Department of Pharmacy, Baghdad College of Medical Sciences, Baghdad, Iraq.
Department of Pharmacy Practice, JSS College of Pharmacy, JSS Academy of Higher Education and Research, Ooty 643001, The Nilgiris, India.
Int J Biol Macromol. 2024 Apr;264(Pt 2):130683. doi: 10.1016/j.ijbiomac.2024.130683. Epub 2024 Mar 6.

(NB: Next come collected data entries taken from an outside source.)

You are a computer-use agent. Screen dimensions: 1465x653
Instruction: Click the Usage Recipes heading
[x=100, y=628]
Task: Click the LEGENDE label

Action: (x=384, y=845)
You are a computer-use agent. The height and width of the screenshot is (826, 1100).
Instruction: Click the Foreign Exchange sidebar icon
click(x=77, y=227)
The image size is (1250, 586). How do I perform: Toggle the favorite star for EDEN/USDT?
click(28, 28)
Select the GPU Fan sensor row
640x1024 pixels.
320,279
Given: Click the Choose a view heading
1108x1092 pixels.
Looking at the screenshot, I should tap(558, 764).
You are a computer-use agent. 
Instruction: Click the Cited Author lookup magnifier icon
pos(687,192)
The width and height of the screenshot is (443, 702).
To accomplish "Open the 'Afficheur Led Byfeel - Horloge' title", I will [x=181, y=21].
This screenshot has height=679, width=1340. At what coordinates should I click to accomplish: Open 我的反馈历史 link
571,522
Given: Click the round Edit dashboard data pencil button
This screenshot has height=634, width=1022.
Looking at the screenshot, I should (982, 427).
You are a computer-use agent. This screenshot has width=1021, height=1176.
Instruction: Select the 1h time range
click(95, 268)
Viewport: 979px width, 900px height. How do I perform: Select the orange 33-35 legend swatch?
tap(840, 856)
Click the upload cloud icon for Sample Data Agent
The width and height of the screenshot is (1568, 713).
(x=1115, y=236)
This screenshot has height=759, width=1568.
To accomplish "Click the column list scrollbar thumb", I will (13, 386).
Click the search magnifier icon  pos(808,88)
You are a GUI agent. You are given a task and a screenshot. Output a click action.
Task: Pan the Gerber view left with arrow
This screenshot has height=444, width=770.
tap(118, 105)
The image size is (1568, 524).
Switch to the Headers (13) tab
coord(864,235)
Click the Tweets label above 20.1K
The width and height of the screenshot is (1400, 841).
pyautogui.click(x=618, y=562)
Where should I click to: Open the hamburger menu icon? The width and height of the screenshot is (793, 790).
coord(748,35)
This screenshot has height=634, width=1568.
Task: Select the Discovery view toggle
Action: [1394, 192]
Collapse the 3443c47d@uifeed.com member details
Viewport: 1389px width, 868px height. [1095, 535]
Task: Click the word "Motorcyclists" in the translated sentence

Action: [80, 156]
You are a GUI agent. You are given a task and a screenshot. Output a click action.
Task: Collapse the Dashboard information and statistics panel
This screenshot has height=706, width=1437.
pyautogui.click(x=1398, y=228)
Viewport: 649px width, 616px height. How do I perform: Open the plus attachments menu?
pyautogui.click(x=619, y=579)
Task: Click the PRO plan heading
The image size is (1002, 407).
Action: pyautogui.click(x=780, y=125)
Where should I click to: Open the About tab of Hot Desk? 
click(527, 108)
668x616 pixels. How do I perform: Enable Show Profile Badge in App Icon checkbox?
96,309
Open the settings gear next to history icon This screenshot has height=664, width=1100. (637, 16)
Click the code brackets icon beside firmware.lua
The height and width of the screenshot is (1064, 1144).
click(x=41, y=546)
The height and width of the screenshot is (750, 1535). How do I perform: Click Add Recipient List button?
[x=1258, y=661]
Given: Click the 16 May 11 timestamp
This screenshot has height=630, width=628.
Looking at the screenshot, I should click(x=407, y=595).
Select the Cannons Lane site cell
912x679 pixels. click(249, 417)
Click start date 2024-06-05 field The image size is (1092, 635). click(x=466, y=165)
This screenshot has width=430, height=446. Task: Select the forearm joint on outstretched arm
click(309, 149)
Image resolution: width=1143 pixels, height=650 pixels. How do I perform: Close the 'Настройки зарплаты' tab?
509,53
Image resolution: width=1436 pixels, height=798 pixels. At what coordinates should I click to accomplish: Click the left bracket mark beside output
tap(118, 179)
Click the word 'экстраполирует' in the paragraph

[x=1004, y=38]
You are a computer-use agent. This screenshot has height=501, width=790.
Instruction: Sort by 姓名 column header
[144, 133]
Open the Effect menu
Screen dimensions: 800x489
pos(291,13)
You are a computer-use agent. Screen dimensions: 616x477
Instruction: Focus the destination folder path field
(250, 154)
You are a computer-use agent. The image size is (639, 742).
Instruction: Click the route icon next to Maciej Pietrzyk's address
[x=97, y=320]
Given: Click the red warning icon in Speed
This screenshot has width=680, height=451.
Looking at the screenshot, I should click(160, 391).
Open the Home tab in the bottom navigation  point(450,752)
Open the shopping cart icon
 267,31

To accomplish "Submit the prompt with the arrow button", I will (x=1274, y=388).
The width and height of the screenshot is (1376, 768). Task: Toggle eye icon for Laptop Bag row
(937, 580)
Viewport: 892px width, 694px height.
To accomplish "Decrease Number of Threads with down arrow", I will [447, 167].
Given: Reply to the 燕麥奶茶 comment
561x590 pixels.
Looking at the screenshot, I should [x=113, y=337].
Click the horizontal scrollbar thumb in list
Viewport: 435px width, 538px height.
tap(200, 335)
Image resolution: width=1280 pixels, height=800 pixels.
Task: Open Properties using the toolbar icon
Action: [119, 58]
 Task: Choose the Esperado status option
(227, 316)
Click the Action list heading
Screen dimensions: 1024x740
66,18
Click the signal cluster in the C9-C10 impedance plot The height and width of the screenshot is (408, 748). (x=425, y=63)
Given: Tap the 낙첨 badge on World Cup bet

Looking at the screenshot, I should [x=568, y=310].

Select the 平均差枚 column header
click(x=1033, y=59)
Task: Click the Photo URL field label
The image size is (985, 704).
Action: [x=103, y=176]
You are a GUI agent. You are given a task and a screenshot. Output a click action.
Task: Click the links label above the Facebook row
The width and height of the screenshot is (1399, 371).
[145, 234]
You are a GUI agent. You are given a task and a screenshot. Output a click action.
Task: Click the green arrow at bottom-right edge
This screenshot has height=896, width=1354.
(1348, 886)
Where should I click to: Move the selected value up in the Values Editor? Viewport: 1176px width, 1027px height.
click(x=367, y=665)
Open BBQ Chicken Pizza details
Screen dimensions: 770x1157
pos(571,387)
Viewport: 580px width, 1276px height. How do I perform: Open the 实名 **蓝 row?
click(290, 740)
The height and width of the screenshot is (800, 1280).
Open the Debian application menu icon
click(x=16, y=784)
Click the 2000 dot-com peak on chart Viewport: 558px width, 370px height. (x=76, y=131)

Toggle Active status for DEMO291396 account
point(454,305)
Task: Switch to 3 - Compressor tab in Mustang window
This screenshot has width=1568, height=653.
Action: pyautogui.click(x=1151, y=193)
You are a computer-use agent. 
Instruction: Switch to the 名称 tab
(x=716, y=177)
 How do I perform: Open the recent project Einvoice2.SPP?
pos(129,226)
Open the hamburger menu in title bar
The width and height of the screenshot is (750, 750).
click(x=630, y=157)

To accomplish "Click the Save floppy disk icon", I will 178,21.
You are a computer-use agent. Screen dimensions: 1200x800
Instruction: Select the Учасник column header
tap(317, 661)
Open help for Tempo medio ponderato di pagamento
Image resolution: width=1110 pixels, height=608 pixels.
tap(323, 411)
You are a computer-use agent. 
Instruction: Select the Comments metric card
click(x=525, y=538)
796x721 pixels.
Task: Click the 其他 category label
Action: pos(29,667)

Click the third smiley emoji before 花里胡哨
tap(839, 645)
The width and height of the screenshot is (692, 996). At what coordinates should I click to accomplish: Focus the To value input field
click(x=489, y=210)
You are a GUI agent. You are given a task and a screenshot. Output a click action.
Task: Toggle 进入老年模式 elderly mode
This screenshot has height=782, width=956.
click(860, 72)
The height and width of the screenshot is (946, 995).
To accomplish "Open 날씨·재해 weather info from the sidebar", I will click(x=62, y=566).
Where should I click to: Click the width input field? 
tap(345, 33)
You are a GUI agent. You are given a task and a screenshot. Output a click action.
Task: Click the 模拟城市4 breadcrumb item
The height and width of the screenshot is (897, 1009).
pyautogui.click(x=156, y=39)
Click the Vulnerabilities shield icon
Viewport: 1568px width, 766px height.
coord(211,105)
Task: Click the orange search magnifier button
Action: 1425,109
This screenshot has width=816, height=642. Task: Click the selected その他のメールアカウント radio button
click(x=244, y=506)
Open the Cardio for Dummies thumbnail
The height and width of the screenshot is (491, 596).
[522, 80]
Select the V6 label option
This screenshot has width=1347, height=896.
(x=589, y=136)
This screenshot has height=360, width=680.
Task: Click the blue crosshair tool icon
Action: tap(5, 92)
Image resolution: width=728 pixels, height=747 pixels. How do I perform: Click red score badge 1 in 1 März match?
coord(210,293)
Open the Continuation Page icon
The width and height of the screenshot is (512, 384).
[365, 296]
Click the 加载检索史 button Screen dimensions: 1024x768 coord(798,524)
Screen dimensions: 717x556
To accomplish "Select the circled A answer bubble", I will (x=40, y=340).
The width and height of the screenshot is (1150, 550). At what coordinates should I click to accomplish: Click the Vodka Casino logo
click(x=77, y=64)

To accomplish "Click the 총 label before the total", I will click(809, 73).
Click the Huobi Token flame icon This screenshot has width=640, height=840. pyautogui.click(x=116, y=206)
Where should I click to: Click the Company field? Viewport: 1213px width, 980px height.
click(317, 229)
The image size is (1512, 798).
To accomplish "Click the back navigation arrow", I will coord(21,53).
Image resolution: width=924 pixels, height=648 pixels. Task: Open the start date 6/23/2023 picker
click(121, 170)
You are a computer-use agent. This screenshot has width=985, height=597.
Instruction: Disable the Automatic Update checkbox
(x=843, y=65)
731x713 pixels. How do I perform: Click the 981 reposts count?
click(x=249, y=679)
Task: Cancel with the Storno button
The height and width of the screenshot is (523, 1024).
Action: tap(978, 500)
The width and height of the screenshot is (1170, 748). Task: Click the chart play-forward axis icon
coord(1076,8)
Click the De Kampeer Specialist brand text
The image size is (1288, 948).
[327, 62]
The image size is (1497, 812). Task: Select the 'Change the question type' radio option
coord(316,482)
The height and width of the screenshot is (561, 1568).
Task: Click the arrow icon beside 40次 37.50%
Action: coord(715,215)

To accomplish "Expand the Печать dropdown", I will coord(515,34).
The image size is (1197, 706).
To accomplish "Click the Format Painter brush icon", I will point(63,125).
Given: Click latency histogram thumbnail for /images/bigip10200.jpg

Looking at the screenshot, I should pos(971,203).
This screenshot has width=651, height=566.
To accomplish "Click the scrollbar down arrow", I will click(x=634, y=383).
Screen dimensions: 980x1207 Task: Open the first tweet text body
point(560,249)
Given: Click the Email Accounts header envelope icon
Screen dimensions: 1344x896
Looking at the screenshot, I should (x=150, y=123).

Nowadays, there is a wide range of deficiencies in treatment of diseases. These limitations are correlated with the inefficient ability of current modalities in the prognosis, diagnosis, and treatment of diseases. Therefore, there is a fundamental need for the development of novel approaches to overcome the mentioned restrictions. Chitosan (CS) nanoparticles, with remarkable physicochemical and mechanical properties, are FDA-approved biomaterials with potential biomedical aspects, like serum stability, biocompatibility, biodegradability, mucoadhesivity, non-immunogenicity, anti-inflammatory, desirable pharmacokinetics and pharmacodynamics, etc. CS-based materials are mentioned as ideal bioactive materials for fabricating nanofibrous scaffolds. Sustained and controlled drug release and in situ gelation are other potential advantages of these scaffolds. This review highlights the latest advances in the fabrication of innovative CS-based nanofibrous scaffolds as potential bioactive materials in regenerative medicine and drug delivery systems, with an outlook on their future applications.
如今,疾病的治疗存在着广泛的缺陷。这些局限性与当前模式在疾病的预后、诊断和治疗方面的低效能力有关。因此,开发新的方法来克服这些限制是非常必要的。壳聚糖(CS)纳米粒子具有显著的物理化学和机械性能,是经过美国食品和药物管理局批准的生物材料,具有潜在的生物医学方面的应用,如血清稳定性、生物相容性、可生物降解性、黏膜黏附性、非免疫原性、抗炎性、理想的药代动力学和药效学等。基于 CS 的材料被认为是用于制造纳米纤维支架的理想的生物活性材料。持续和控制药物释放和原位凝胶化是这些支架的其他潜在优势。本文综述了最新的关于壳聚糖基纳米纤维支架作为再生医学和药物输送系统中潜在的生物活性材料的创新性制造进展,并展望了它们未来的应用。